Like a newly discovered gold mine, the fight to settle in these villages has been far from easy for most of the shop owners. Many have suffered great losses at the hands of what they described as a syndicate of heavily armed criminals.

From his warehouse in Ga-Raphahlelo Village, Scrolla.Africa spoke to Idris Patel. Patel runs a chain of spaza shops and one of the three biggest warehouses in the villages. He said in the past he has survived shootings, kidnappings and robberies at gunpoint.

“I have been doing business in these villages for more than 15 years,” he said.

“I have been a victim of crimes where I have been kidnapped and robbed. Just early this year, I was shot and the bullet went through my leg.”

Patel said he suspects that there is a crime syndicate who target business owners in a fight over territory, kidnapping, robbing and murdering their way to gaining control of the area.

Sekgosese Police Station head Colonel Machete confirmed to Scrolla.Africa that he attended one of the crime scenes where Patel was a victim. “The victim was kidnapped and robbed,” he said.

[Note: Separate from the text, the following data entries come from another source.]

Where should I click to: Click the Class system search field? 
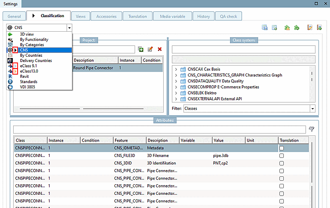click(x=243, y=49)
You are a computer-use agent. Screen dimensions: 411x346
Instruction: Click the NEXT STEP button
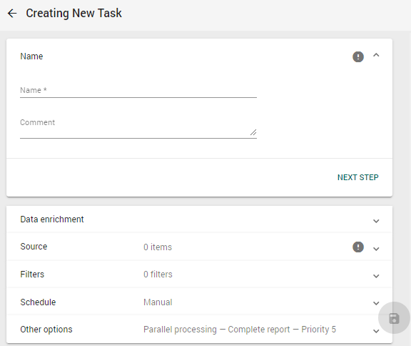(x=357, y=177)
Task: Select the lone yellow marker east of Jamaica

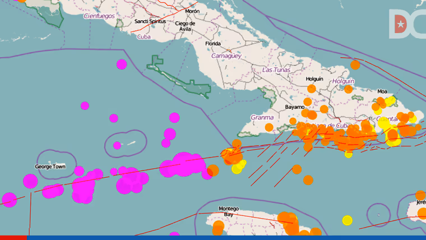Action: [347, 220]
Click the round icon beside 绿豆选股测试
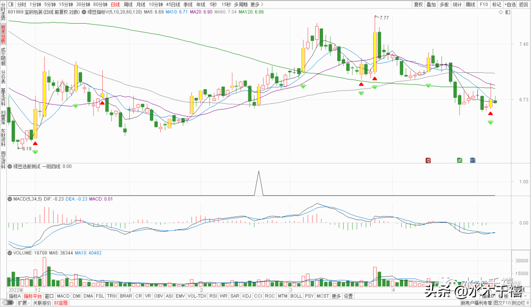 point(10,166)
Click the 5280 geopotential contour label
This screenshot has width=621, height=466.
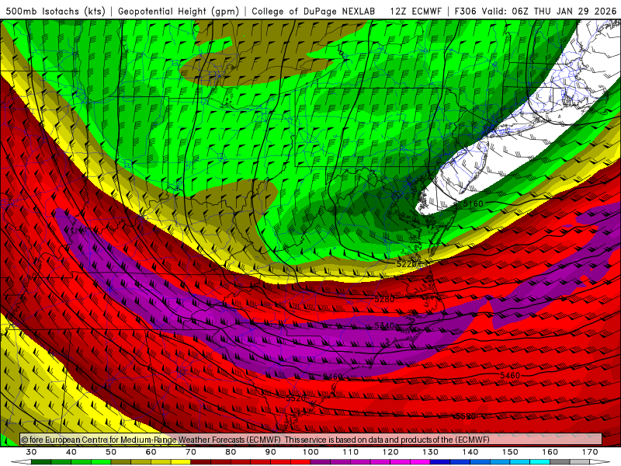(x=384, y=299)
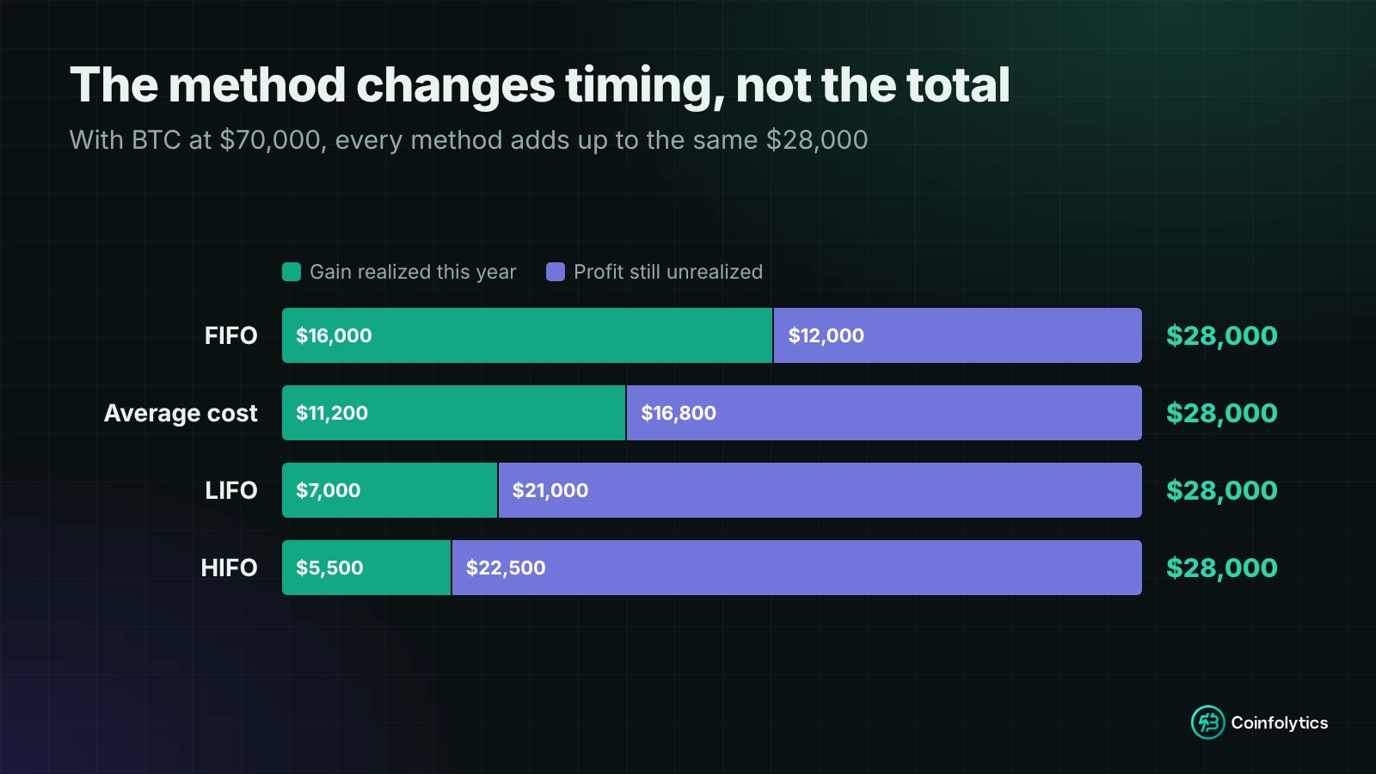
Task: Click the purple unrealized profit legend swatch
Action: [x=556, y=272]
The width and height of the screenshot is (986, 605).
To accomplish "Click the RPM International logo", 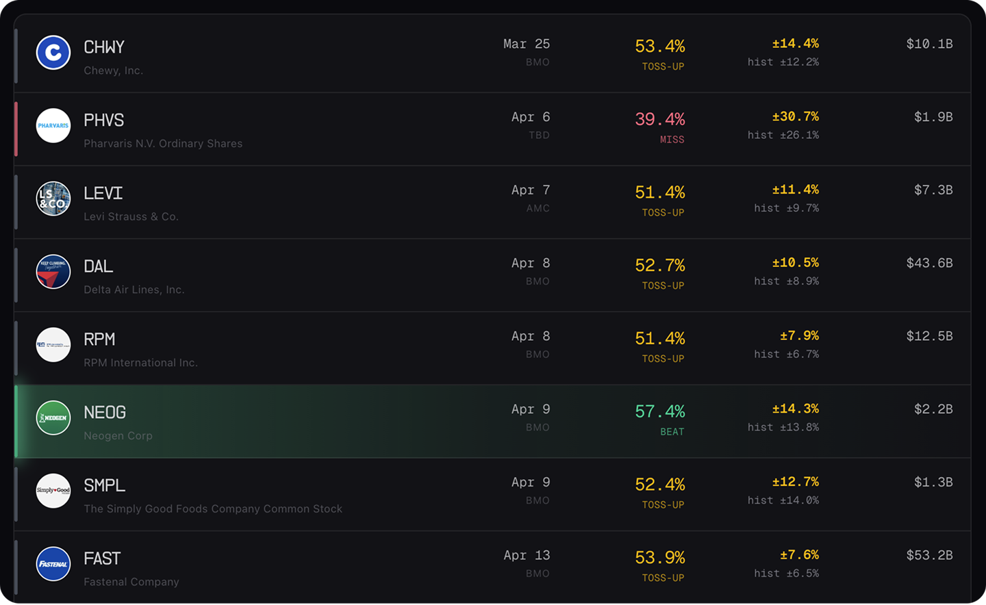I will click(x=53, y=345).
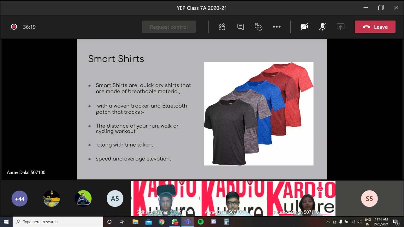Click the share content tray icon

coord(340,27)
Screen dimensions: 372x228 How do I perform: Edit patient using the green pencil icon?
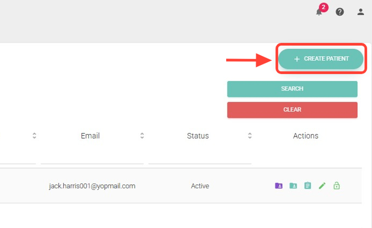(322, 186)
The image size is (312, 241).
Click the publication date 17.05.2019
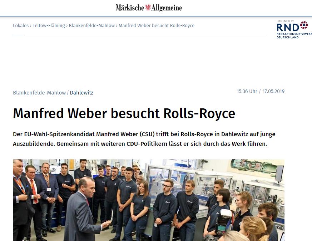(273, 91)
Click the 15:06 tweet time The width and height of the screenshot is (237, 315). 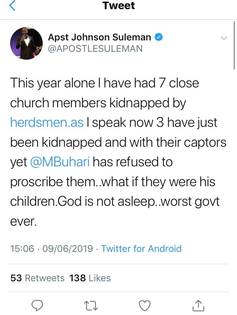pyautogui.click(x=22, y=248)
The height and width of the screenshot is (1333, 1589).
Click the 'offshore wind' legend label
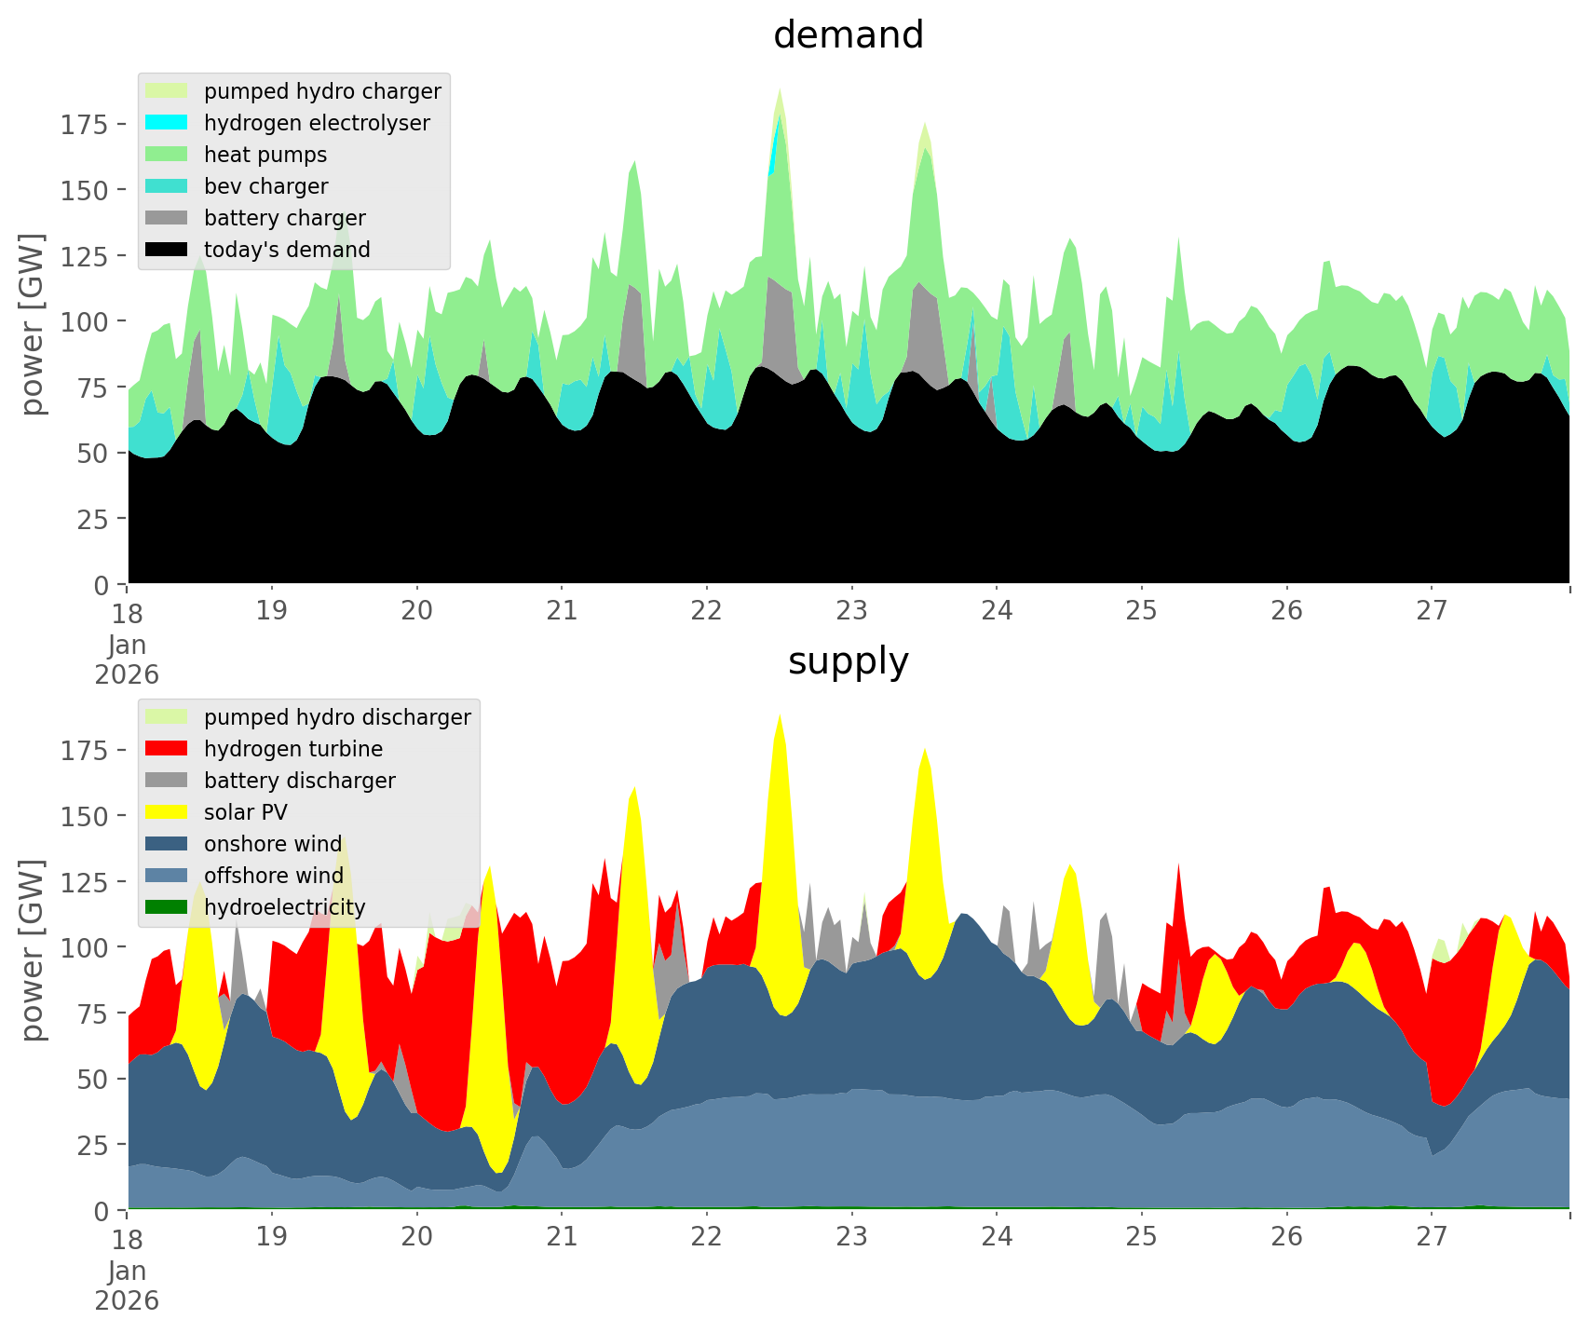[274, 876]
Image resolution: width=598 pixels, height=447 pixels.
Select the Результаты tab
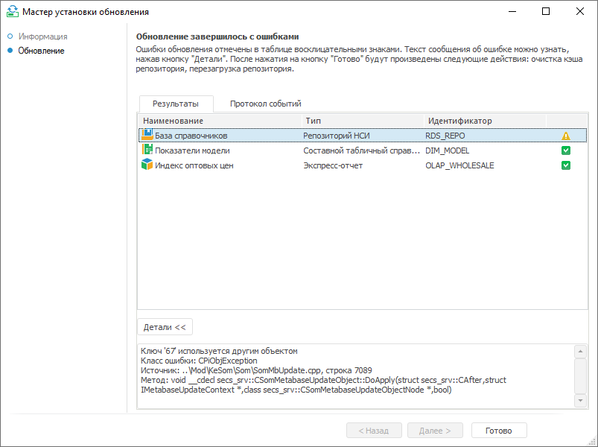(175, 104)
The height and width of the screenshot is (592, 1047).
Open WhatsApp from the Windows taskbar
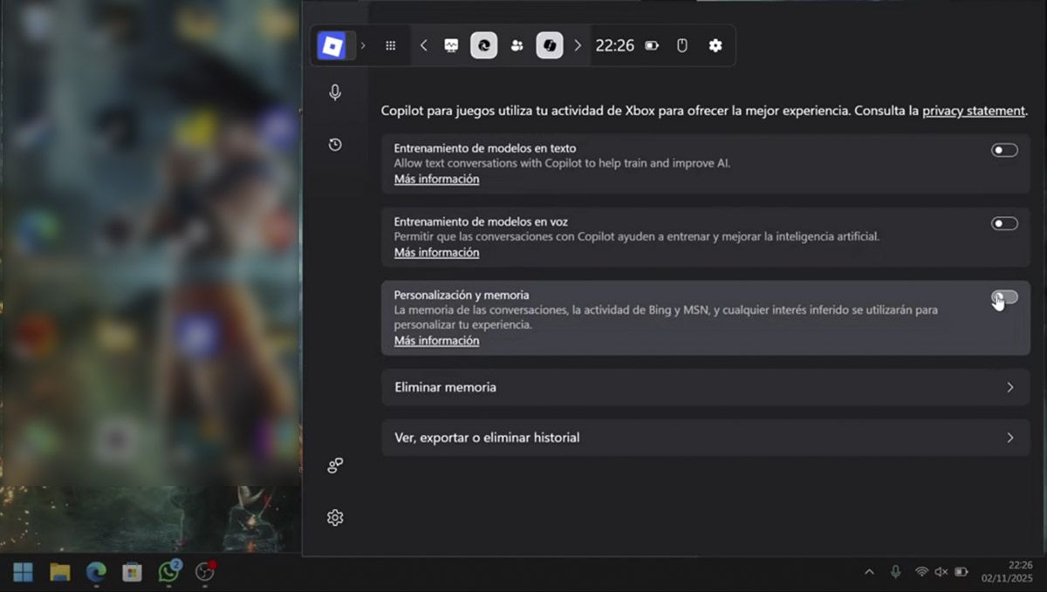168,572
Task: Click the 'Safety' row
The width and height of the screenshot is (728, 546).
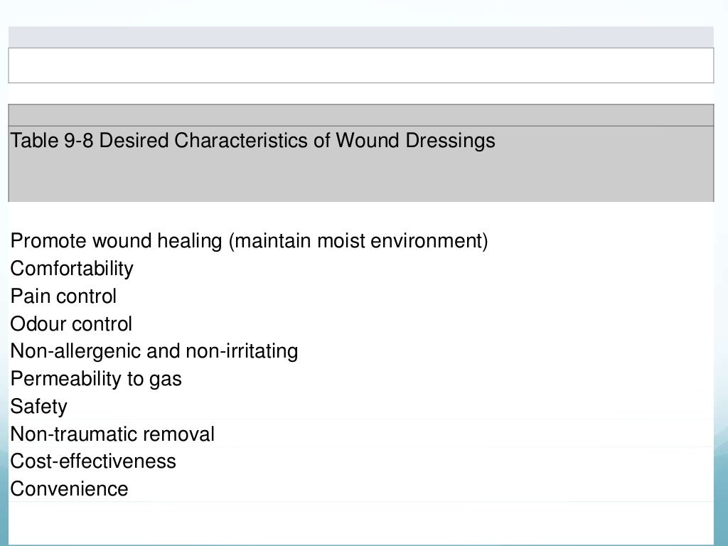Action: click(38, 407)
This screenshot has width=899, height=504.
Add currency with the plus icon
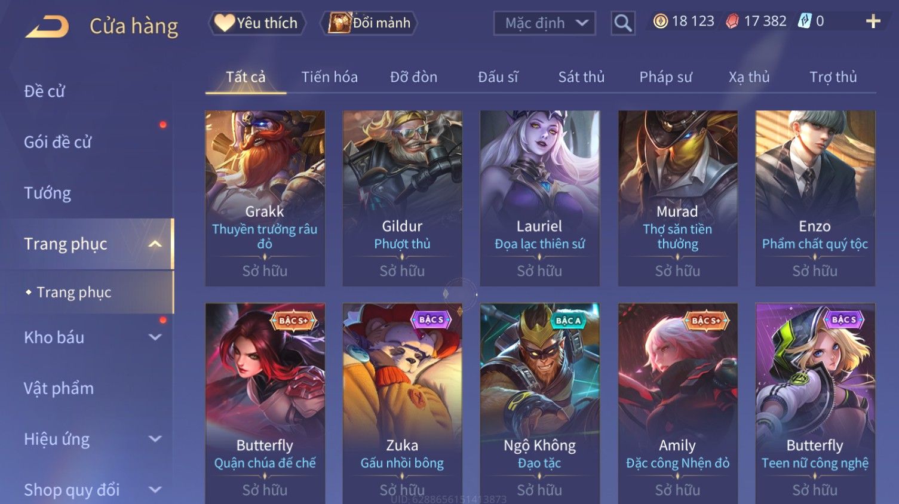pos(873,21)
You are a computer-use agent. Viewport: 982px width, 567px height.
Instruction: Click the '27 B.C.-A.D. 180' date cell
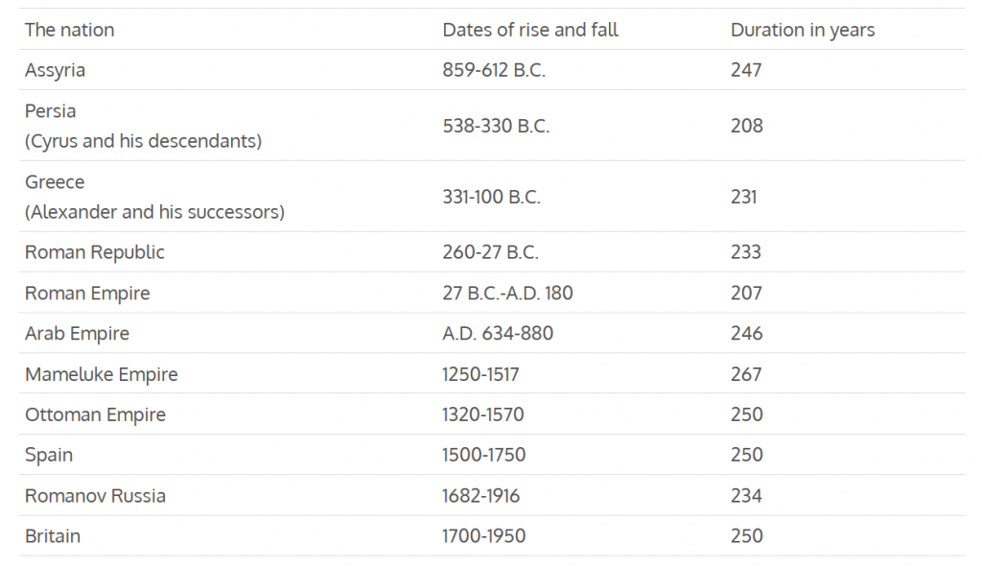point(507,293)
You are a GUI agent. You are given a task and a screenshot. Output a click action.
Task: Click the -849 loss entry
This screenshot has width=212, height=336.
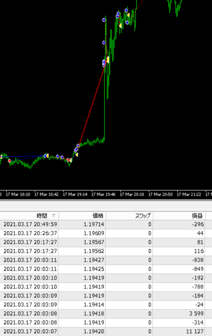tap(197, 269)
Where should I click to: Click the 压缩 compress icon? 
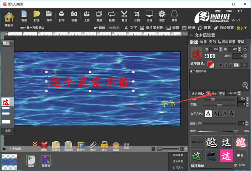click(x=112, y=16)
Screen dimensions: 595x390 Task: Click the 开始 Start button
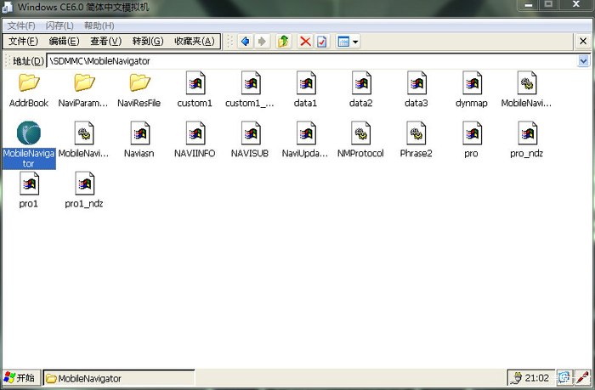click(x=20, y=378)
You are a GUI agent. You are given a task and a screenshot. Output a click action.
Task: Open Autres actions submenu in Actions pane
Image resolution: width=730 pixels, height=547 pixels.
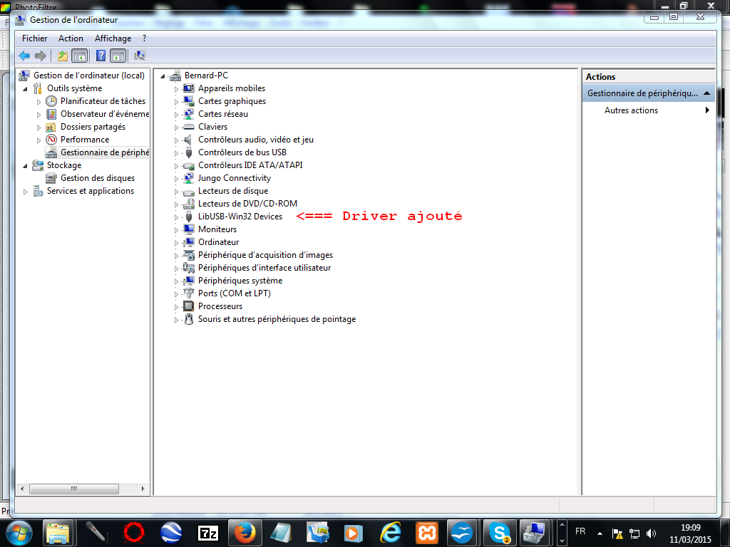coord(631,110)
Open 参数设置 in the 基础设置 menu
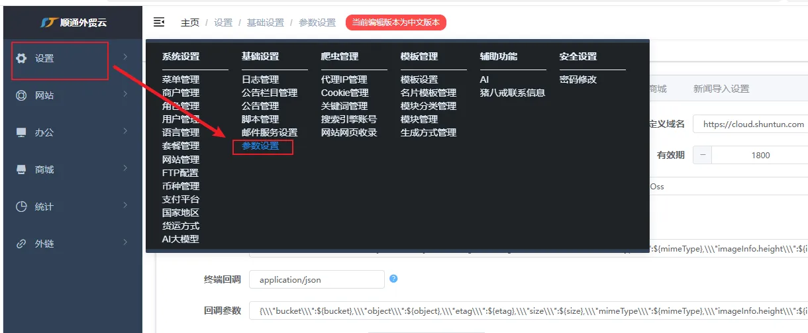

“After robbing him, the unknown suspects left the car keys at a distance where he was told to go fetch them after they had gone.”

Colonel Machete said police have intensified their patrol in the area since his arrival as the head of the station in March this year.

Patel said he is the major supplier for different spazas in the villages. When Scrolla.Africa visited his warehouse on Friday, bakkies loaded with all sorts of goods were being dispatched to other spazas.

“At the moment, business is good but we are appealing to the police to help intensify their presence to help us be safe while operating business here,” he said.

In this silent war, local residents who owned spazas have had to shut their doors due to what they called a deliberate exclusion from this economy.

Angelina Ramano, 45, took over her late father’s spaza shop.

She said for many years, her dad Alpheus Ramano, who died in 2016, tried to keep his business alive.

She said her dad’s efforts to grow the business were shot down by the mushrooming foreign-owned spaza shops. “I have four spaza shops surrounding me. Customers only come to me to buy kotas,” she said.

Another former spaza shop owner, Phalange Nelly Matye, now runs her business on a small machine where she fries chips for her customers, making less than R300 a week.

“There is nothing I can do. I had to close it down. I couldn’t stock anymore,” she said.

She claimed that the foreign-owned shops have forced them out of business in many ways. One way is offering credit to locals, which they can do as they have a support system. But the local shop owners need their daily cash to keep stocking.

“Many people rely on Sassa grants and don’t have the money all the time. These guys capitalise on the suffering residents, especially the old people,” she said.

Scrolla.Africa interviewed more former local shop owners who shared this sentiment.

On Sundays, the foreign-owned spaza shops collectively shut their doors for hours for church, leaving the villagers stranded. Locals say this shows just how comfortable the spazas are with capturing the township’s spazas – that they can afford to close basic services weekly without regard to the impact.